Kate, who attended Stawell Primary School and Stawell Secondary College, said she had been thrilled with the support of people back home in Stawell.
"Without the continued donations of books and generous financial support from individuals and organisations, we would have no libraries, equipment or staff," Kate said.
"I would like to thank all Stawell Times News/Ararat Advertiser readers who have generously donated their books to Buk bilong Pikinini.
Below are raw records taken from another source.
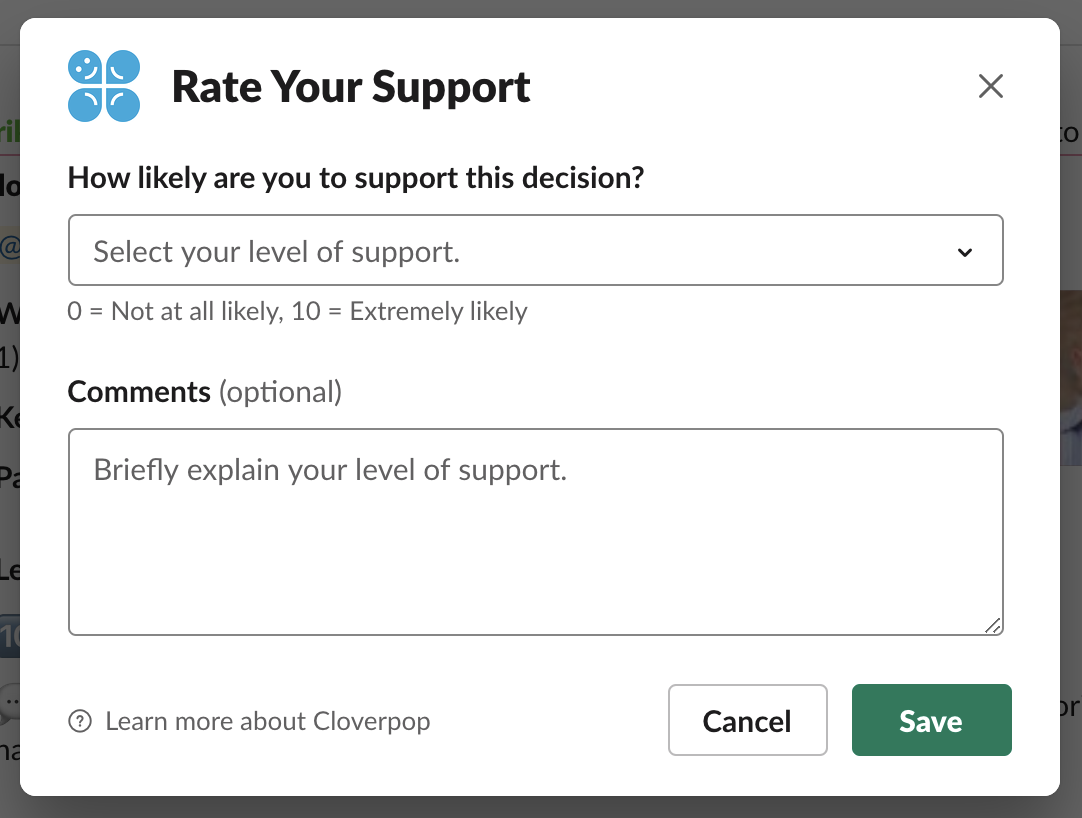This screenshot has height=818, width=1082.
Task: Click the 'Select your level of support' placeholder
Action: point(277,252)
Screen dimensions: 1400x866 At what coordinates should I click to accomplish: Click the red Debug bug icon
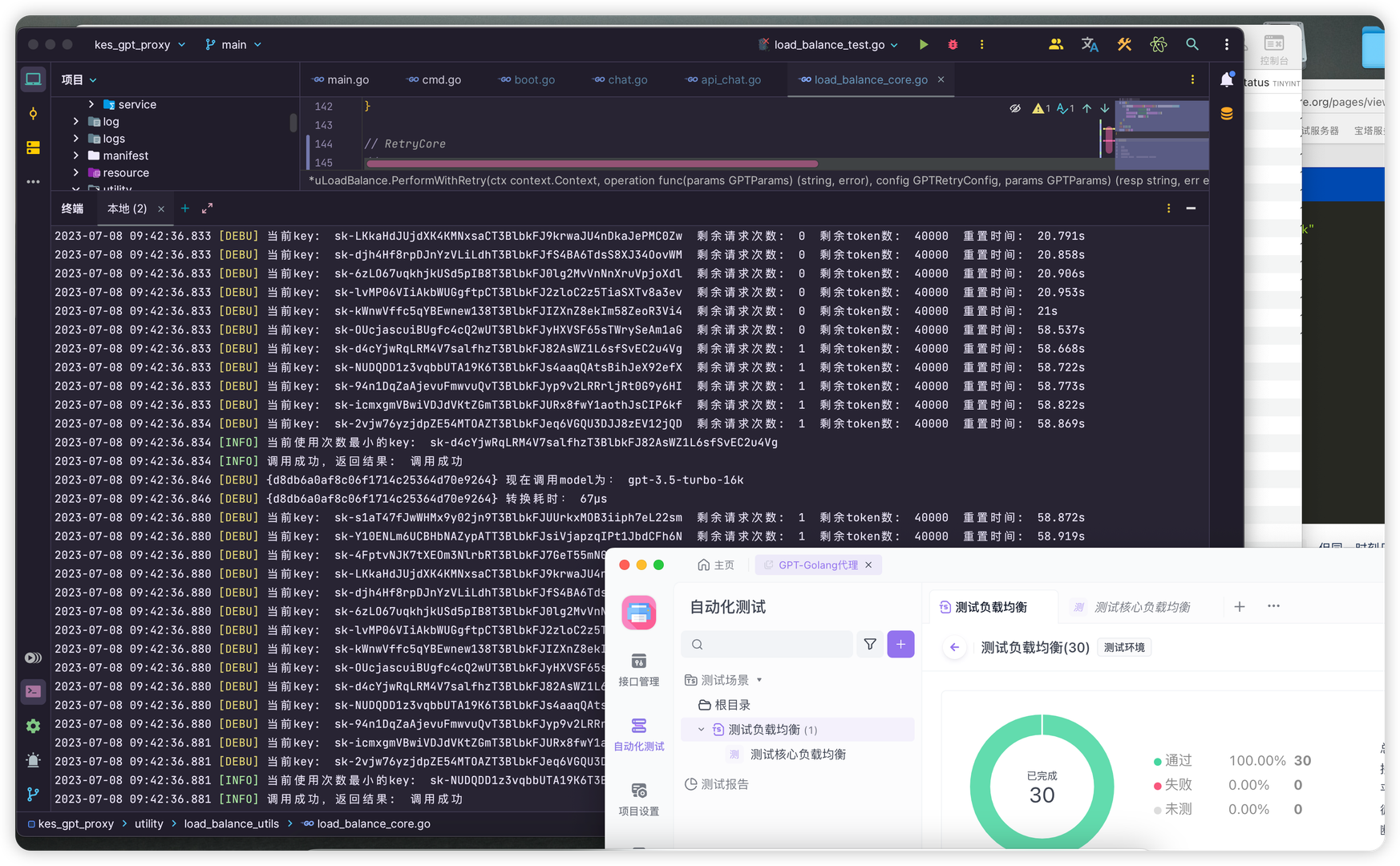[953, 45]
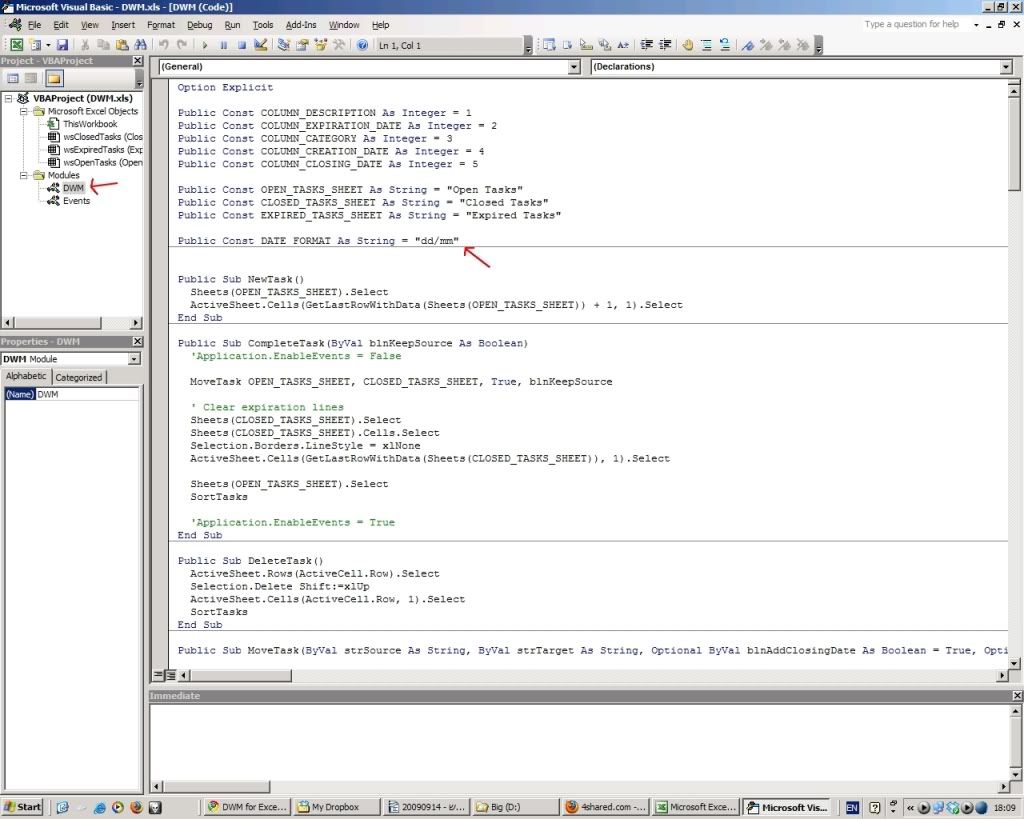Image resolution: width=1024 pixels, height=819 pixels.
Task: Click the Toggle Folders button in Project panel
Action: coord(53,78)
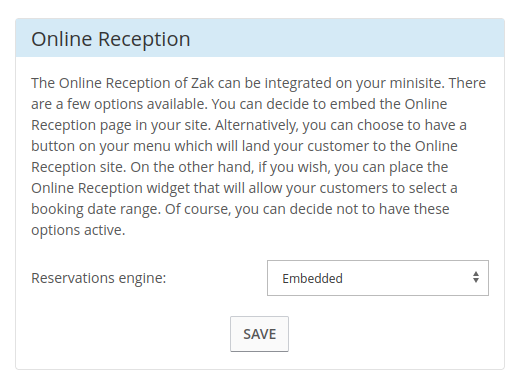The image size is (521, 388).
Task: Save the reservations engine setting
Action: 259,334
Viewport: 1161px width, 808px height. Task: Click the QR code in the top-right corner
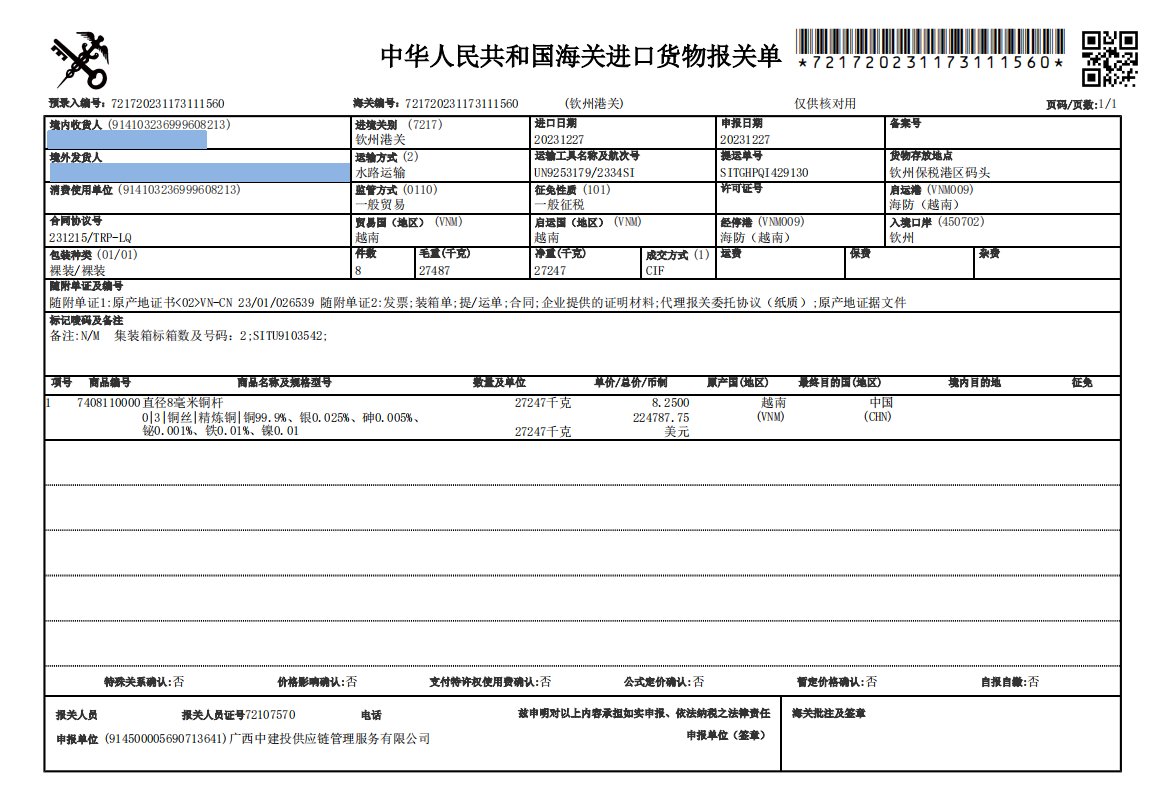point(1109,58)
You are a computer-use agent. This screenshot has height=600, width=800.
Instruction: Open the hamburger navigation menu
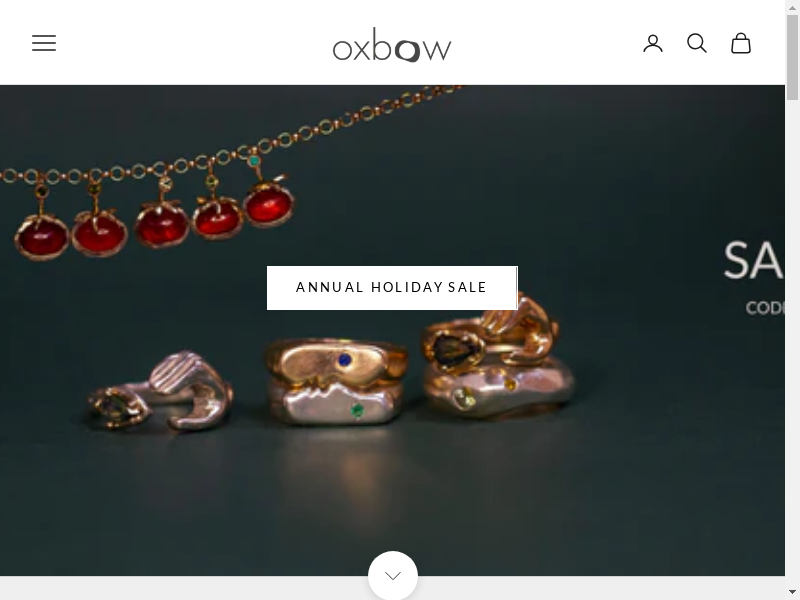pos(44,43)
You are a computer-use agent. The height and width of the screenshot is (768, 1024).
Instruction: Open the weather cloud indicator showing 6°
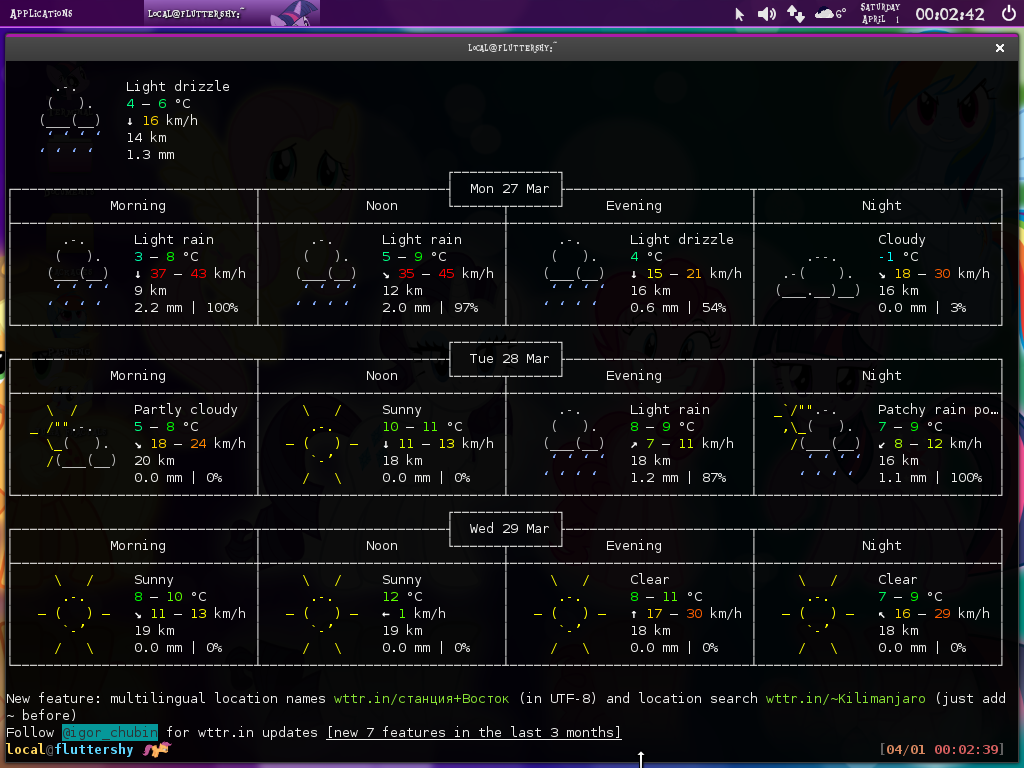coord(830,14)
It's terrific to have support from home."
Sue Shuttleworth has been a major contributor to the campaign back home, helping to coordinate book collections in and around Stawell.
So far, the generosity of the public has been overwhelming, resulting in several hundred books being donated to the program from the people of Stawell and district.
In Papua New Guinea, there are few functional libraries outside the school system and most children do not have access to books at all.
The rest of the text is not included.